Telnyx is a popular PyPI package with 740,000 monthly downloads, suggesting the campaign could have a broad reach. The malware in question reportedly steals SSH keys, credentials, cloud tokens, cryptocurrency wallets, environment variables, and other secrets. It’s virtually invisible to traditional scanning tools.

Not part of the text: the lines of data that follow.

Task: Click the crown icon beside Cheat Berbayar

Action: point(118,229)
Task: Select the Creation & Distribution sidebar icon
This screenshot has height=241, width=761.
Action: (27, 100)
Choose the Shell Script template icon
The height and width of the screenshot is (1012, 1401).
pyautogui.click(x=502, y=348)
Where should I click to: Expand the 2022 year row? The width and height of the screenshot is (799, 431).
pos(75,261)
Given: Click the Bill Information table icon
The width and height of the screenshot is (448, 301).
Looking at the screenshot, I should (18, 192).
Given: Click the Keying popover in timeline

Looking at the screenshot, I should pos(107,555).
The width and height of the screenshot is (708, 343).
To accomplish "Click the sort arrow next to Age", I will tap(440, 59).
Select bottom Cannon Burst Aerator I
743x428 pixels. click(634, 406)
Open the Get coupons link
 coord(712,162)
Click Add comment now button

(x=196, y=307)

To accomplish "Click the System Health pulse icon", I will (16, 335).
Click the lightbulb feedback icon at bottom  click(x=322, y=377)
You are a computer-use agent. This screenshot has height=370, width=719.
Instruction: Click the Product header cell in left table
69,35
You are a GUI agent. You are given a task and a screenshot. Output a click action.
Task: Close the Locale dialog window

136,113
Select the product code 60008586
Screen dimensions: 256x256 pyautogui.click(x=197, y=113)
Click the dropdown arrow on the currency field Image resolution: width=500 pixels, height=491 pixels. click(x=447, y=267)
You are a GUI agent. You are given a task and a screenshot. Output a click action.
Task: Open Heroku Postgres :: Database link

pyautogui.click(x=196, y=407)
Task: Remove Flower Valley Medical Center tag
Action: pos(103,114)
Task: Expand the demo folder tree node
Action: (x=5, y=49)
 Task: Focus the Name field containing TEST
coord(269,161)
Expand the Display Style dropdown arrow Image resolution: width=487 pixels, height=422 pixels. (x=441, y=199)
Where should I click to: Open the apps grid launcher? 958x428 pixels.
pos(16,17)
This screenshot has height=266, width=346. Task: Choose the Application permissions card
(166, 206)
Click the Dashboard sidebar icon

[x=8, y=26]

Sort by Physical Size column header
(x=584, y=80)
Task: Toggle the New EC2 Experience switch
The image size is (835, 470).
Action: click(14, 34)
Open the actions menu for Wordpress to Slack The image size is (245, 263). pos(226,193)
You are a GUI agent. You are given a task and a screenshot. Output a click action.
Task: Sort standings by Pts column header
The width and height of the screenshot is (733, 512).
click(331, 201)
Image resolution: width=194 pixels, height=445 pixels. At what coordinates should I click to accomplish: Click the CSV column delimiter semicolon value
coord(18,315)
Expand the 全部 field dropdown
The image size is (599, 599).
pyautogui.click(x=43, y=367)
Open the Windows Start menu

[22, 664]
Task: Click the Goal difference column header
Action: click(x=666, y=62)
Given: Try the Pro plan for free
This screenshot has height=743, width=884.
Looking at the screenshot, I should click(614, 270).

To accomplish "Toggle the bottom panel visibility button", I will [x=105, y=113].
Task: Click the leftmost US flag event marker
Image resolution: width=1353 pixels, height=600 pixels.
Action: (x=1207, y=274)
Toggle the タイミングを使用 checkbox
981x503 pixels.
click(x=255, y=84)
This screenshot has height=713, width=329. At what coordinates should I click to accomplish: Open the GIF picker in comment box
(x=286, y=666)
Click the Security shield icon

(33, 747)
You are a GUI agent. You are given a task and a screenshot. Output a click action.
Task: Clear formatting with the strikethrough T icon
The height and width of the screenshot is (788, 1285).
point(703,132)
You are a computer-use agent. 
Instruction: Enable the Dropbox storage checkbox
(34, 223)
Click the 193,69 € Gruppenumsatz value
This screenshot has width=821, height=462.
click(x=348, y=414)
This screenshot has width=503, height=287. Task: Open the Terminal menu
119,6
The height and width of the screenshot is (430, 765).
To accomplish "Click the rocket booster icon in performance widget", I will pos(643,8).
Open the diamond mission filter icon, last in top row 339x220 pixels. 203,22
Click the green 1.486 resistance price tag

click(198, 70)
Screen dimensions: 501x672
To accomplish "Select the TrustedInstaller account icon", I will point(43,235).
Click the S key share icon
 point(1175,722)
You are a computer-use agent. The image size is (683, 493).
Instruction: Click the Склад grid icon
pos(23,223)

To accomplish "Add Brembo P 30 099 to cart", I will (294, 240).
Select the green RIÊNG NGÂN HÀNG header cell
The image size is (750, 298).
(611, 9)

Assured’s recommended action

Scan for affected Telynx versions (4.87.1 and 4.87.2), assume full compromise of the developer environment, and immediately rotate any affected secrets.

---

NCSC warns of message app threats targeting high-risk individuals

The NCSC has warned organisations to be on the lookout for threats to executives from messaging apps such as WhatsApp, Messenger and Signal. It pointed to an uptick in Russian state-backed efforts to compromise accounts by:

• Tricking users into sharing logins or account recovery codes
• Adding threat actor devices to the targeted account without users noticing
• Joining group chats without detection
• Impersonating someone known to the victim
• Phishing victims using malicious links or QR codes

Why it matters

With covert access to messaging accounts, threat actors could silently monitor highly sensitive executive conversations, potentially exposing IP and trade secrets and increasing compliance risk.

Assured’s recommended action

Update policies to mandate use of corporate secure messaging services for executive comms. Enable passkeys or MFA on all messaging accounts. Update education/awareness programmes to remind users not to share sensitive information via messaging apps. Advise using disappearing messages on personal accounts. Consult NCSC guidance on protecting accounts/devices of high-risk individuals.

---

Attackers exploit critical vulnerability in Fortinet’s FortiClient EMS

Threat actors are exploiting a critical vulnerability in Fortinet’s FortiClient EMS platform to execute arbitrary commands. CVE-2026-21643 is a SQL injection flaw with a CVSS score of 9.8 that could allow unauthenticated attackers to execute unauthorised code via specially crafted HTTP requests.

Why it matters

By hijacking organisations’ endpoint management infrastructure, threat actors could push malicious updates to endpoints and launch deeper attacks into cloud systems, for possible espionage and ransomware.

Assured’s recommended action

Upgrade to version 7.4.5 or later, or at least disconnect the administrative web interface from the internet. Hunt for IoCs: HTTP 500 errors on the /api/v1/init_consts endpoint; unusual database error messages in PostgreSQL logs; and unauthorised remote monitoring and management tools.